Cet extrait me fait beaucoup penser aux croyances que nous construisons dans l’enfance sous l’influence de notre environnement familial. Ces croyances sont liées au sens que nous avons donné à certaines situations ou expériences, au comportement de l’autre, à l’interprétation que nous en avons alors faite. Elles correspondent à ces moments charnières où nous n’avons pas eu d’autre choix étant petits que de capituler et de lâcher les émotions et les besoins que nous ressentions alors dans notre Enfant. Ceux-ci sont alors restés figés dans notre Enfant Libre et nous sommes passés dans l’Enfant adapté qui a organisé et agencé son scénario de vie en fonction de ces croyances – croyances sur nous-mêmes, sur les autres et sur la vie. Les croyances que nous avons sur nous-mêmes, c’est souvent ce que la famille nous a fait croire que nous étions. Reposant sur ce que nous avons vécu dans l’enfance, et bien que ne correspondant plus à la réalité des personnes adultes que nous sommes devenues, ces croyances restent agissantes dans notre vie à travers la contamination de notre état du moi Adulte.

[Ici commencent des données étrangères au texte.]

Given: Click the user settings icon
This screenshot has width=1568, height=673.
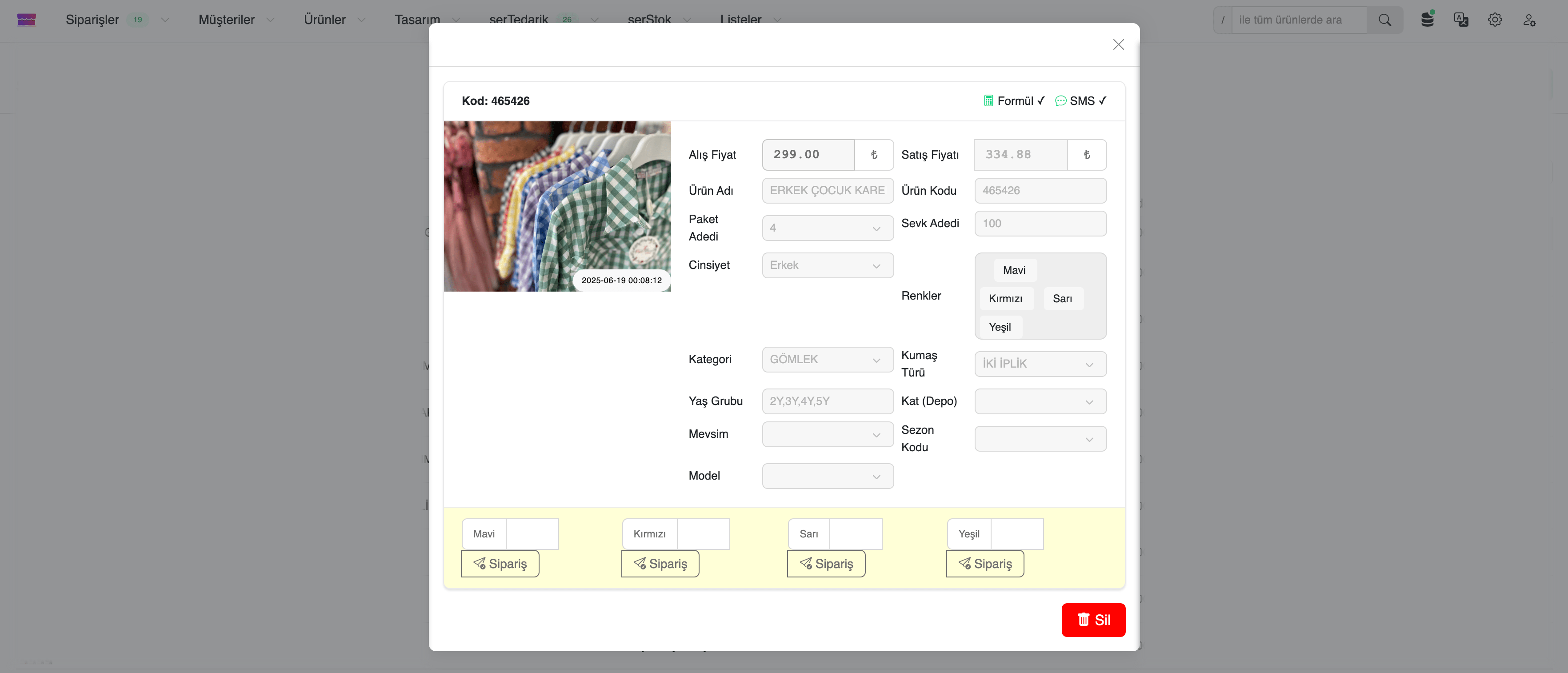Looking at the screenshot, I should 1529,20.

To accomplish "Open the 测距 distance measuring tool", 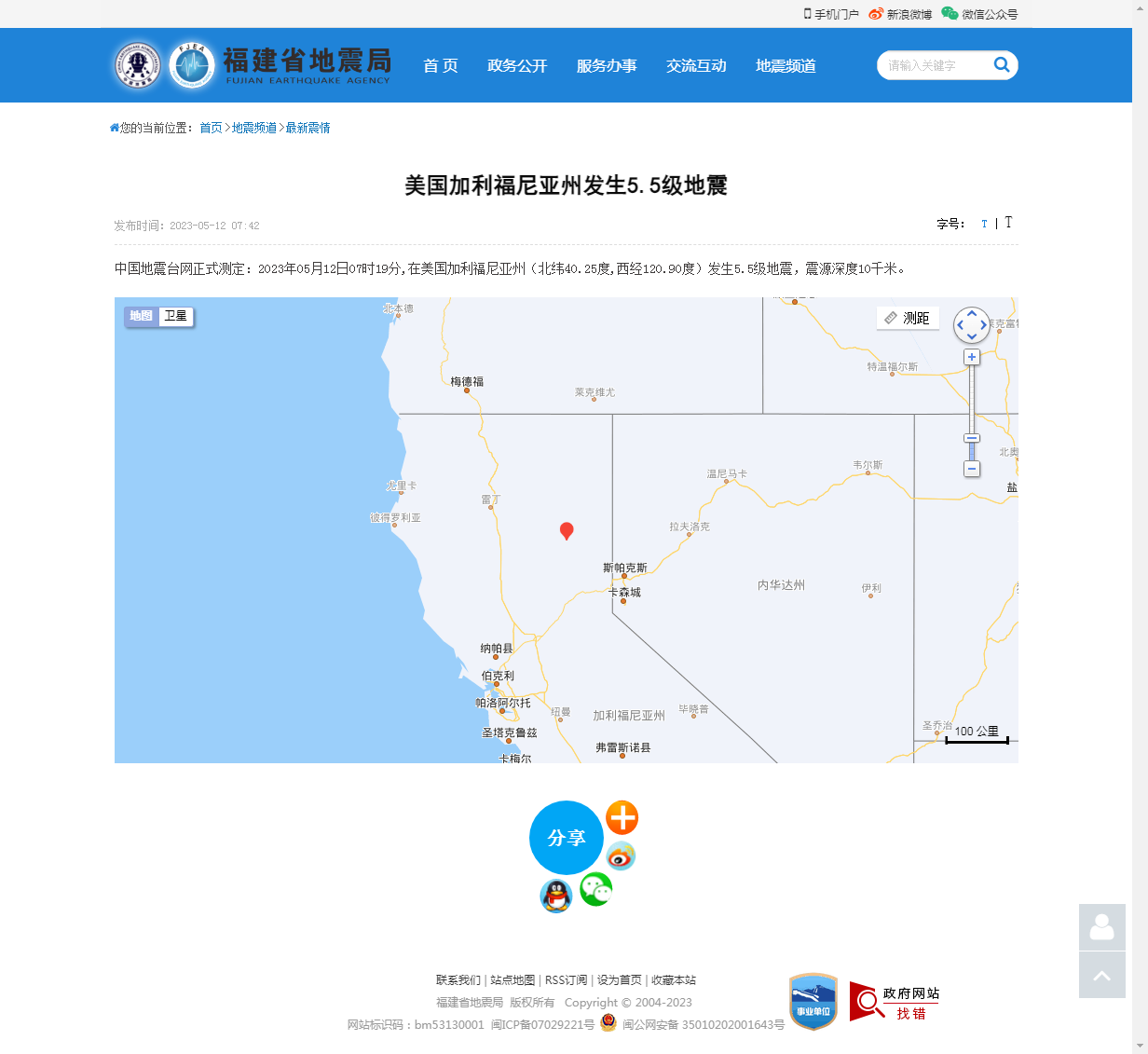I will click(x=908, y=318).
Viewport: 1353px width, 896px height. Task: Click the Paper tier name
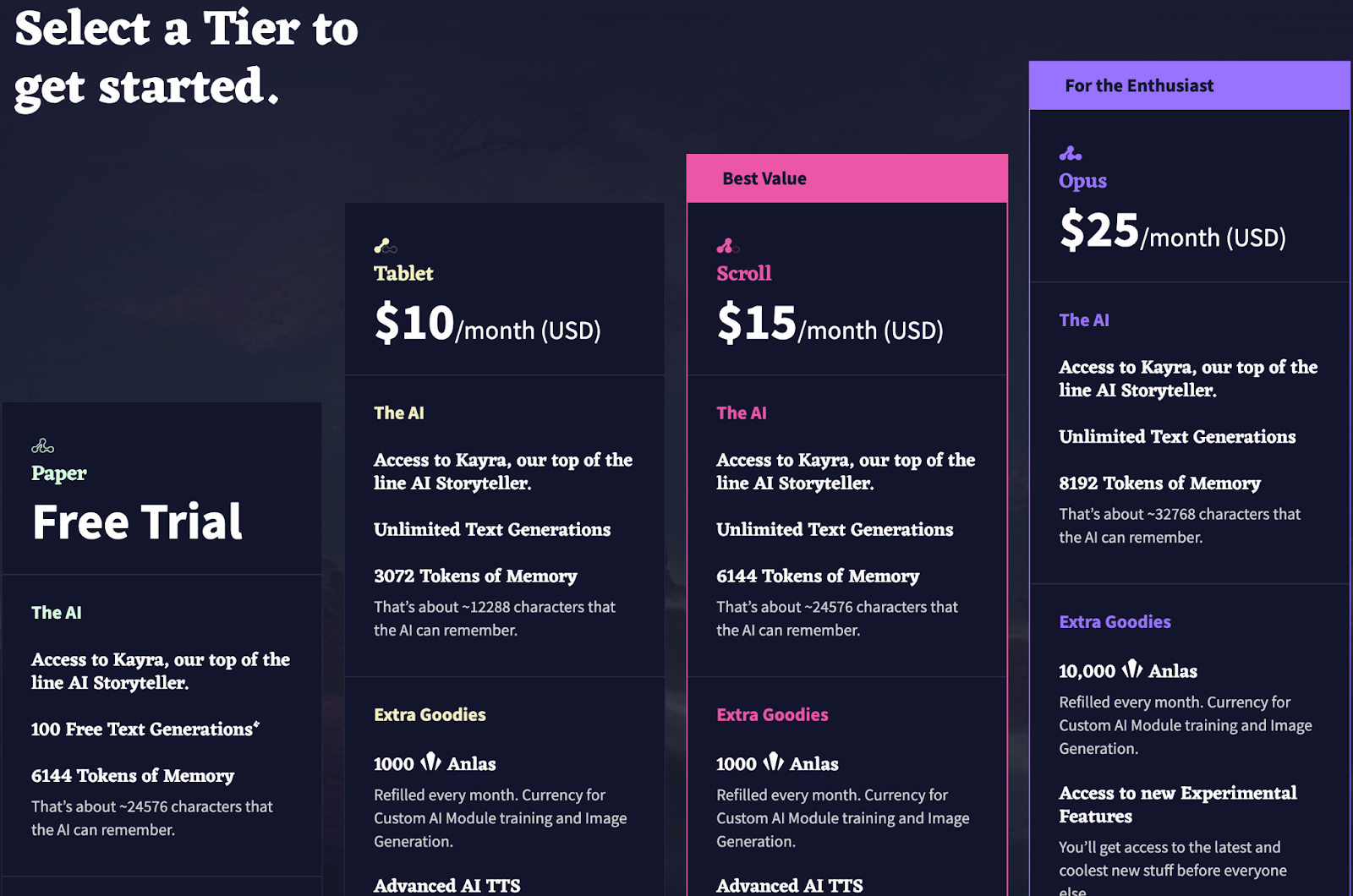[x=59, y=473]
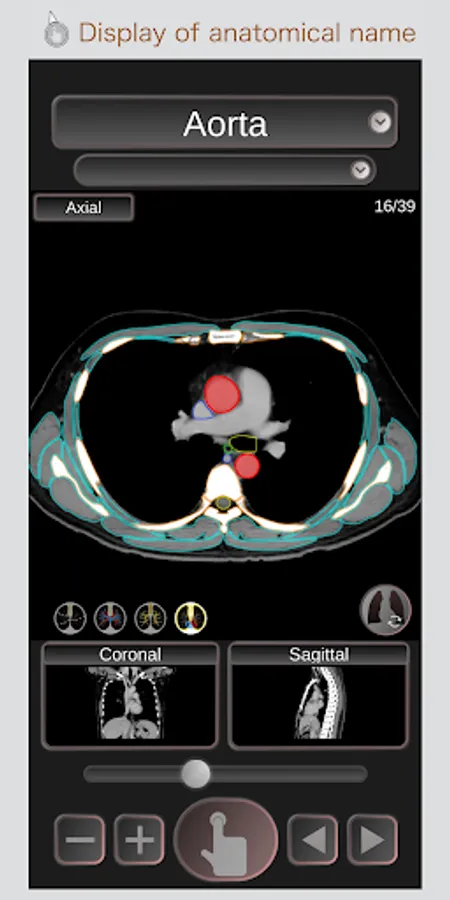This screenshot has width=450, height=900.
Task: Toggle the bronchial tree overlay icon
Action: tap(150, 618)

Il est donc essentiel en thérapie d’identifier et de décortiquer ces croyances auxquelles l’Enfant en nous continue d’accrocher des émotions très fortes – et souvent susceptibles de l’effrayer – qui l’amènent à se dire « puisque je ressens ça si fort, c’est forcément que c’est vrai, c’est forcément que c’est la réalité ». Autrement dit, par l’intermédiaire de nos croyances, nous assimilons, nous amalgamons la réalité d’aujourd’hui et les émotions très fortes que certaines situations ou comportements déclenchent toujours dans l’Enfant en nous, alors que ce sont en fait les émotions du passé qui s’emparent de la réalité d’aujourd’hui. Il existe un décalage entre la croyance et le réel, et ce décalage vient de ce que l’on a vécu petit. C’est pourquoi il est essentiel de séparer émotion et réalité.

Dépasser ses croyances s’apprend et cet apprentissage paraît long au début car il prend du temps. Mais au fur et à mesure qu’on avance dans l’apprentissage, l’impact de la croyance se fait moins fort. Quand les choses deviennent limpides et que nous avons démonté nos croyances, nous nous rendons compte et de leur absurdité et de leur effet nocif sur notre vie d’adulte. Il nous reste alors à exprimer l’émotion qui était restée figée dans l’Enfant et à laisser fondre ces croyances limitantes forgées dans l’enfance pour les remplacer par d’autres, plus constructives et adaptées à notre réalité d’aujourd’hui, tout en apprenant de nouveaux comportements.